Reviewing and Assessing Construction Estimates Throughout Design

How architects and project managers review, validate, and reconcile construction cost estimates at each design phase to keep projects within budget and support informed decision-making.

2 min read254 words

Why Estimate Review Matters at Every Design Phase

A construction estimate that goes unchecked from schematic design through construction documents is a project waiting to blow its budget. The architect's role in reviewing cost estimates is not about doing the math yourself. It is about knowing what questions to ask, when to ask them, and how to evaluate the answers.

Every design phase produces a more detailed picture of the project, and the estimate should evolve right alongside it. At schematic design, you are working with rough square-foot costs. By design development, estimates should break down by building system. By construction documents, the estimate should be traceable to specific scope items using a Work Breakdown Structure or Uniformat classification.

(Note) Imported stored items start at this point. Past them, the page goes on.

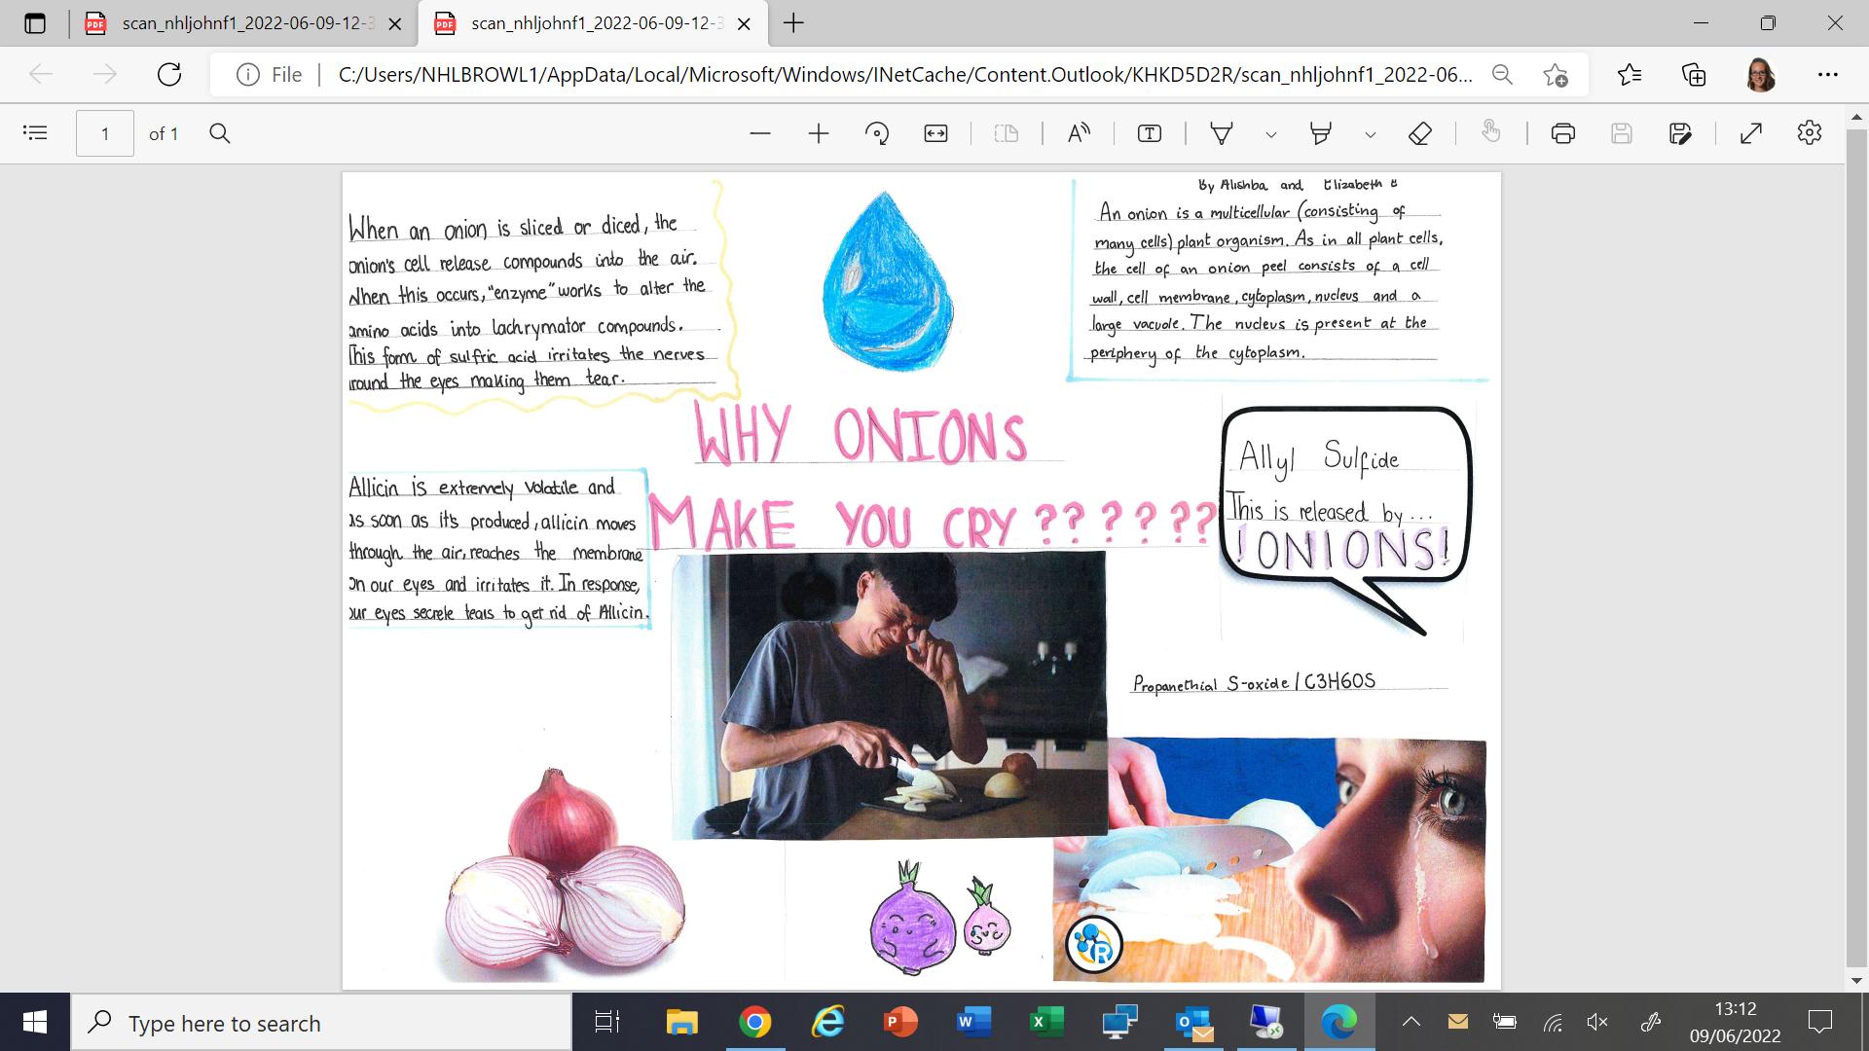Viewport: 1869px width, 1051px height.
Task: Zoom out with the minus button
Action: point(760,133)
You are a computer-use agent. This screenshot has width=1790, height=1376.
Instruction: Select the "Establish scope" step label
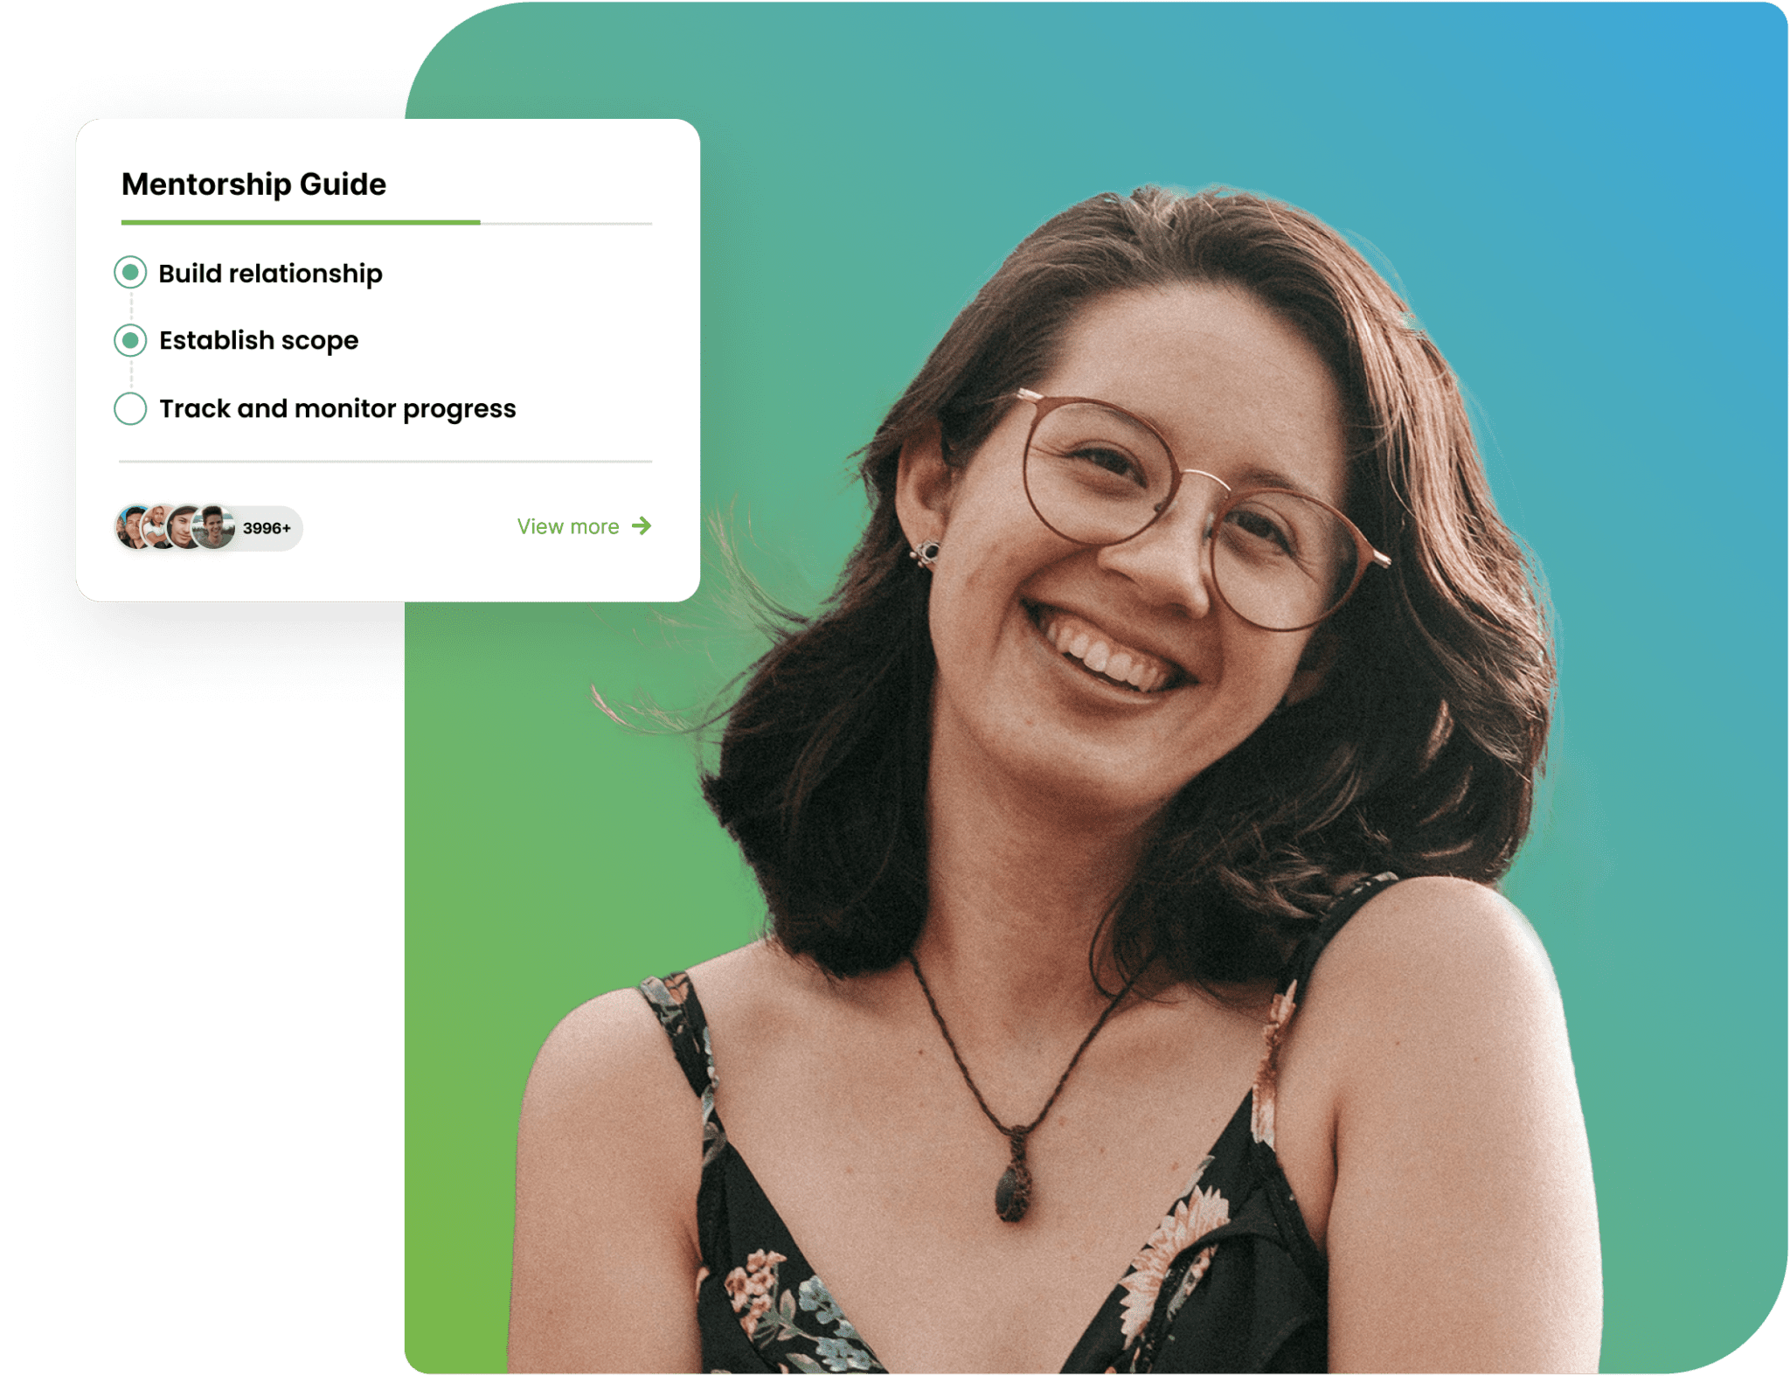[x=257, y=340]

Four qualities define a reliable estimate: it must be well-documented, so anyone can trace the numbers back to their sources. It must be complete, accounting for all scope without omissions or double-counting. It must be accurate, reflecting unbiased and realistic costs. And it must be credible, meaning it addresses uncertainty and has been cross-checked against independent benchmarks.

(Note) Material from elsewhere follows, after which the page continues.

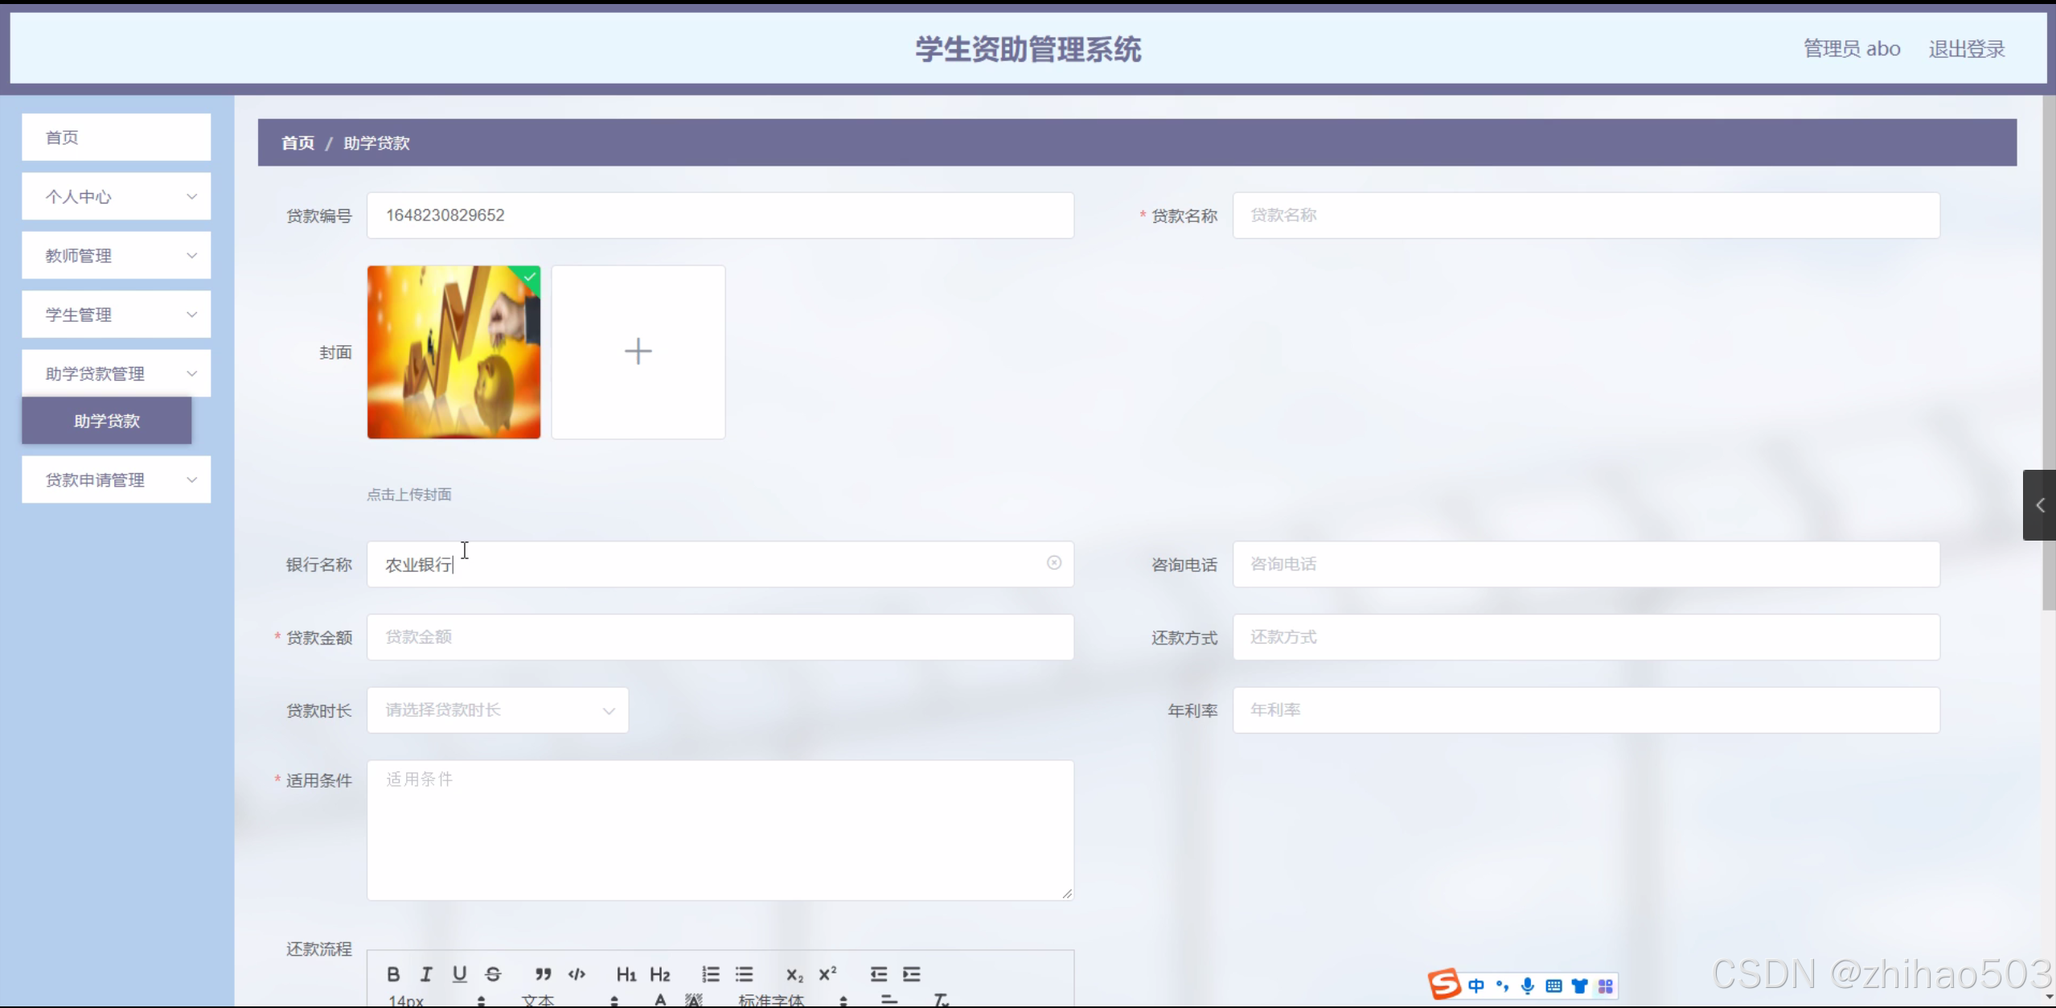The image size is (2056, 1008).
Task: Insert code block with code icon
Action: tap(577, 974)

When estimates drift from budget targets, the architect needs to understand why. Was new scope added? Did market conditions shift? Are material costs escalating faster than predicted? Answering these questions at each phase checkpoint, rather than at bid day, gives the team time to adjust scope, systems, or delivery strategy before it is too late.

For the ARE, expect questions that test your ability to evaluate an estimate's reliability, identify when an independent review is needed, and determine appropriate corrective actions when estimates exceed budget limits.